# Quizes



## pantera2006 (Feb 25, 2006)

Here is link to do some quizes....
http://www.blogthings.com/newquizzes/
When you do one, Post it,i wanna know.... Im nosey!!!!!!:rofl:


----------



## pantera2006 (Feb 25, 2006)

*Age test......*

Hahahah Its saying that i am going to die at 82.... hahaha We'll see:stupid:


----------



## pantera2006 (Feb 25, 2006)

*Taste in music..........*

Your Taste in Music:

Classic Rock: High Influence
Heavy Metal: High Influence
90's Alternative: Medium Influence
Alternative Rock: Medium Influence
80's Pop: Low Influence 
Hahahahah I knew it......:woof:


----------



## pantera2006 (Feb 25, 2006)

*What kind of drunk are you.......*

You're a Wild Drunk

You can get enough drink. Seriously, you'll just go puke and start pounding them back again! 
Yep..... That is me!!!!up:


----------



## pantera2006 (Feb 25, 2006)

*Theme song for 1996*

Your 1996 Theme Song Is: Ironic by Alanis Morisette

It's like rain on your wedding day
It's a free ride when you've already paid
It's the good advice that you just didn't take
Who would've thought ... it figures


----------



## pantera2006 (Feb 25, 2006)

*Are you a good kisser?*

Your Kissing Technique Is: Perfect

Your kissing technique is amazing - and you know it.
You have the confidence to make the first move.
And you always seem to know what kissing style is going to work best.
Sometimes you're passionate, sometimes you're a tease. And you're always amazing! 
yay!!!! Who wants a go?? lol jk


----------



## cane76 (Aug 16, 2006)

hmmm.
it says im a freedoom rocker,hehe.ya right..
since when was carcass,morbid angel and napalm death freedoom rock,lol....
Plus i dont smoke weed....


----------



## TheGingerBreadman (Sep 1, 2006)

*Very tru*

Your Dominant Thinking Style: Exploring

You thrive on the unknown and unpredictable. Novelty is your middle name.
You are a challenger. You tend to challenge common assumptions and beliefs.

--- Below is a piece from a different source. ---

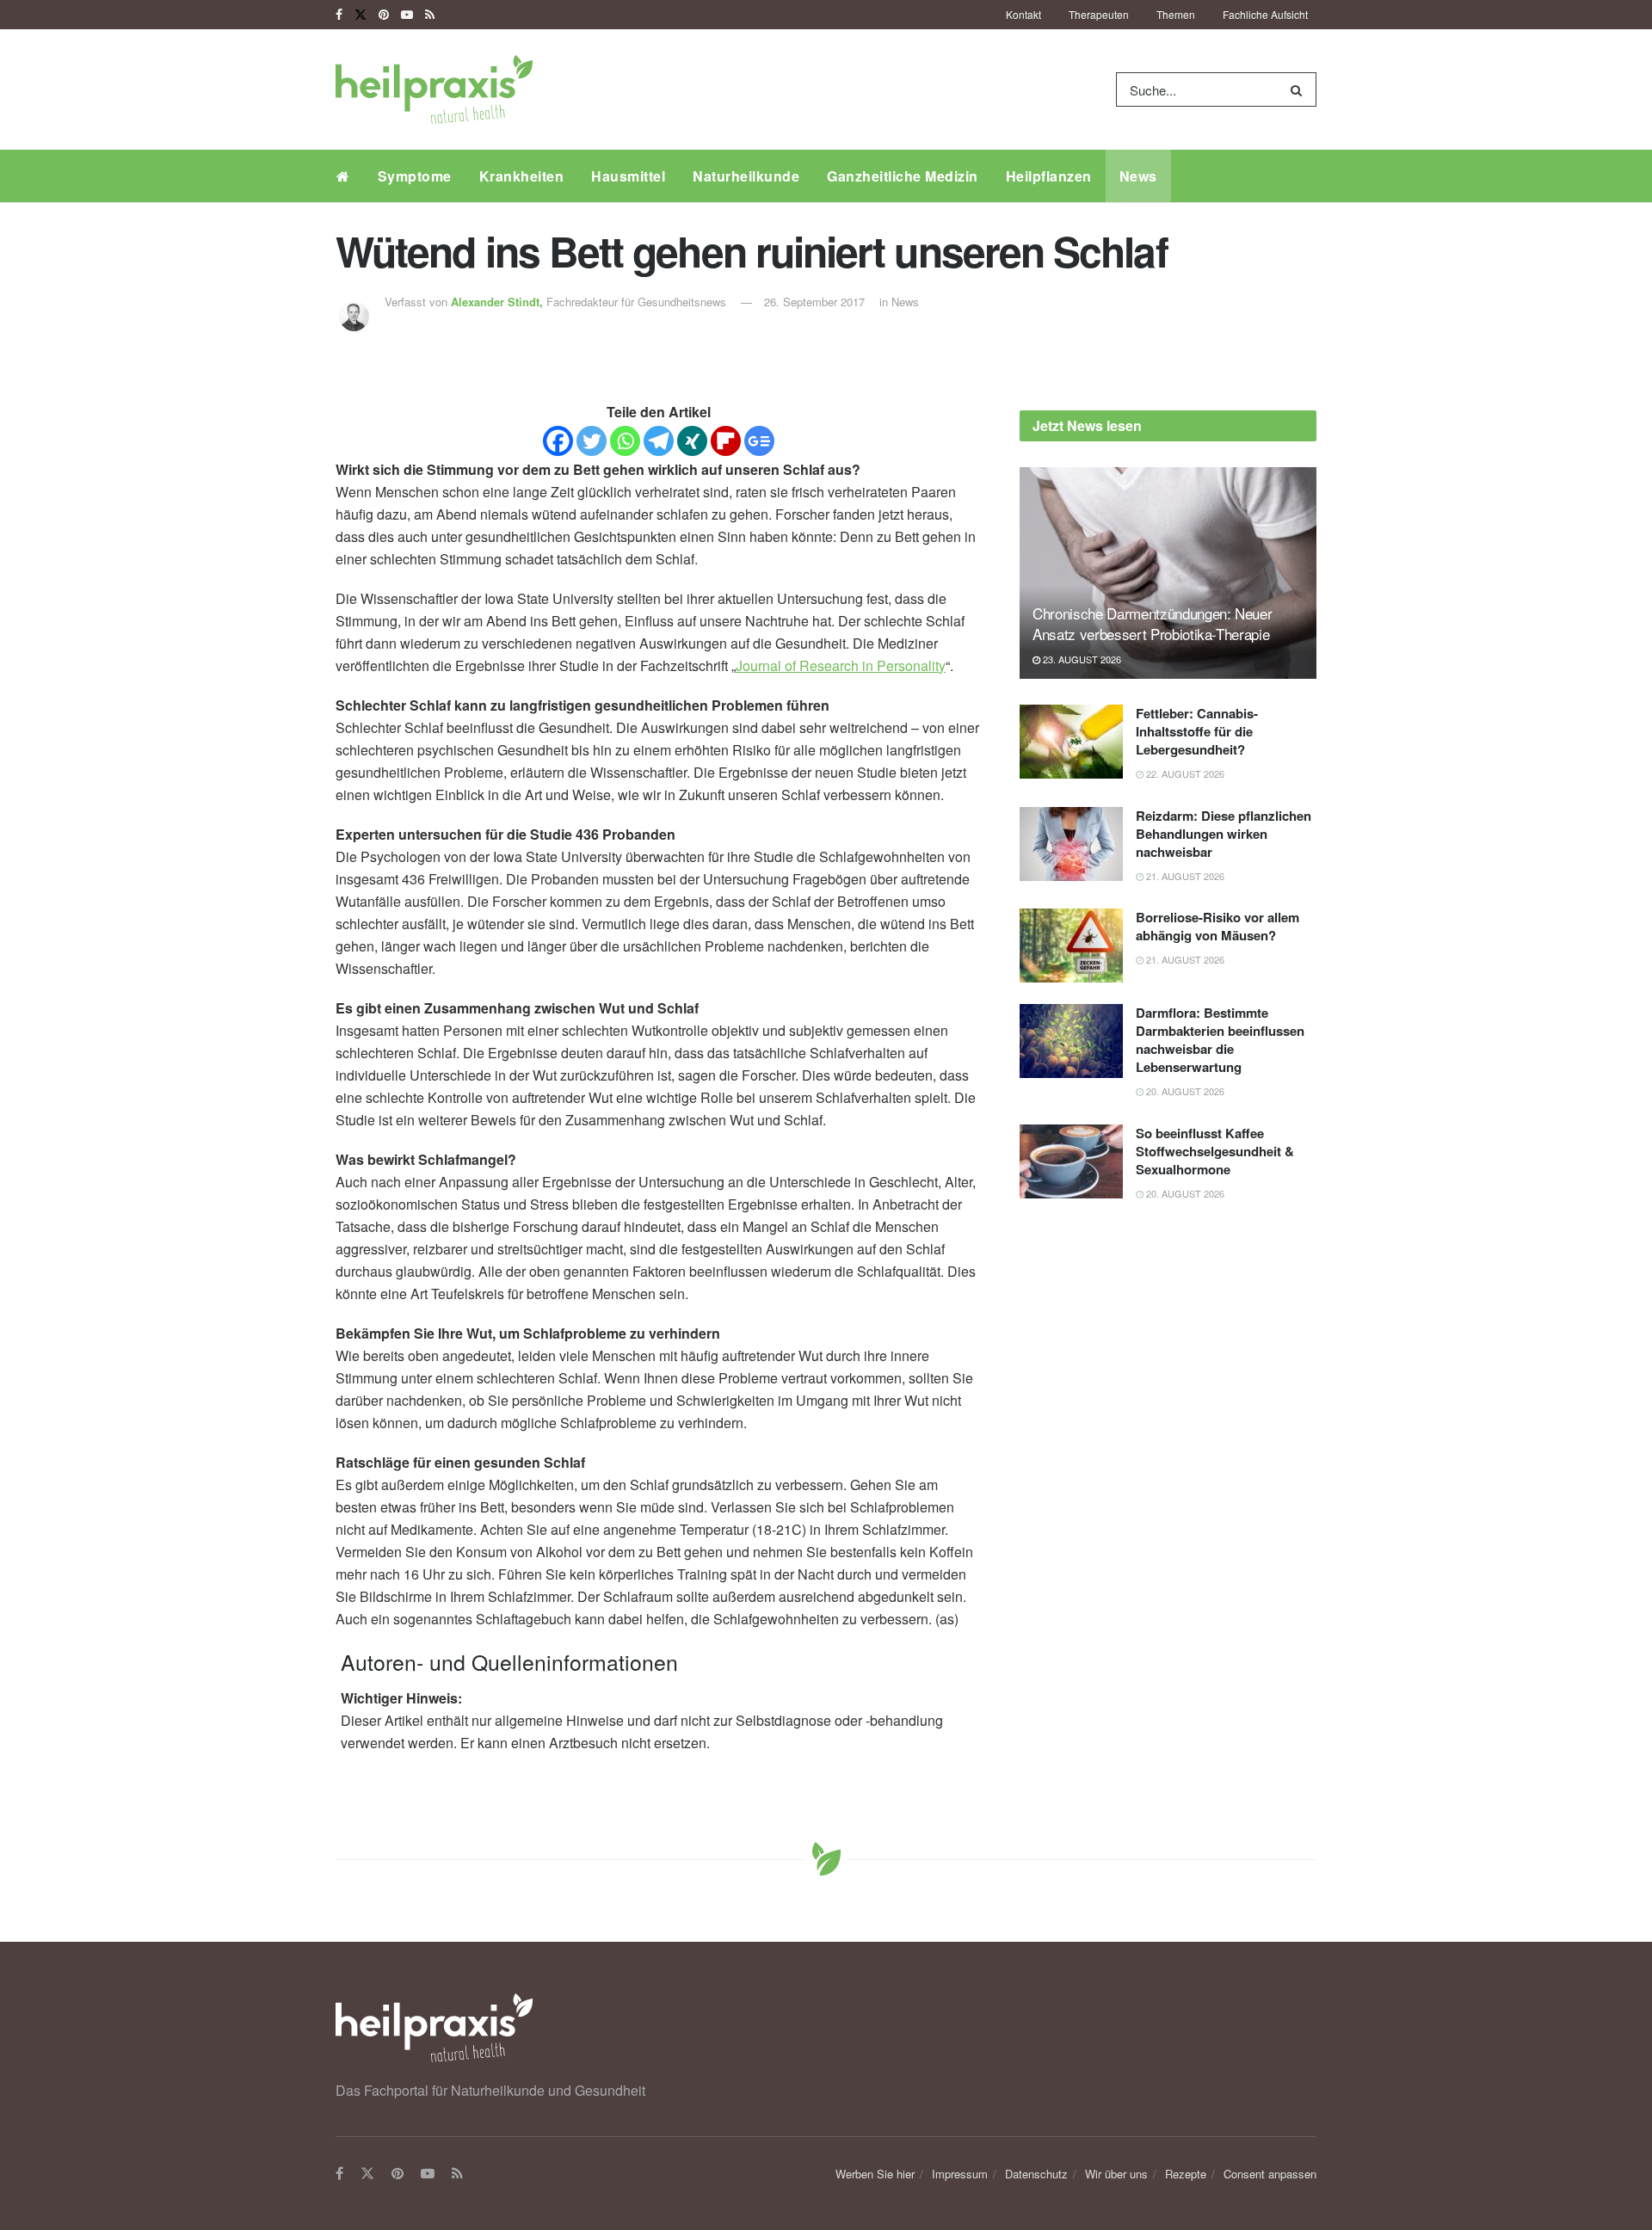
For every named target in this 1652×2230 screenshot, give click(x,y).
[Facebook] (558, 441)
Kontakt (1023, 14)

An expert inventor and problem solver, you approach everything from new angles.
You show people how to question their models of the world.


----------



## Judy (Dec 12, 2005)

***If You Were Born in 2893...***

Your Name Would Be: Laif Raak

And You Would Be: A Robot Hunter

If You Were Born in 2893
http://www.blogthings.com/ifyouwerebornin2893quiz/


----------



## OldFortKennels (Mar 10, 2006)

I did the one to see what career I should be in and it said Id make a good Firefighter. Ironic, been doing that for 7 years now


----------



## OUTLAW (Nov 3, 2006)

I just visited this site earlier friday afternoon. It claimed I'd make a great teacher or police detective. My pop is a teacher and I'd never apply for either job/position. Another blog claimed my perfect summer ride is a mini cooper. My Last 2 cars were a trans am and a camaro z28. Seems like Cleo got a new job! Far as im concerned blogthings is garbage! Straight  !


----------



## pantera2006 (Feb 25, 2006)

LMAO!!! Oh it is... But its funny  hahahahaha....


----------



## MY MIKADO (Apr 7, 2006)

I love blogthings I spent a day doing them. I'm a winter person yep! My sign is water yep I'm 16% evil yep I'm a nice girl. I'm a soft rock easy listening yepppers. I'm not pyscotic(sp?) I'm not depessed man I had fun. Oh yeah it said I was good in sales THAT IS WHAT I DO how crazy is that!!!!


----------



## smokey_joe (Oct 14, 2005)

*Your 1996 Theme Song Is: California Love by Tupac and Dre*










Let me serenade the streets of L.A.
From Oakland to Sacktown
The Bay Area and back down
Cali is where they put they mack down
Give me love!

*What's Your 1996 Theme Song?*

http://www.blogthings.com/whatsyour1996themesongquiz/

*What Your Underwear Says About You*










You tend to throw out your underwear after a few months. It gets used and abused!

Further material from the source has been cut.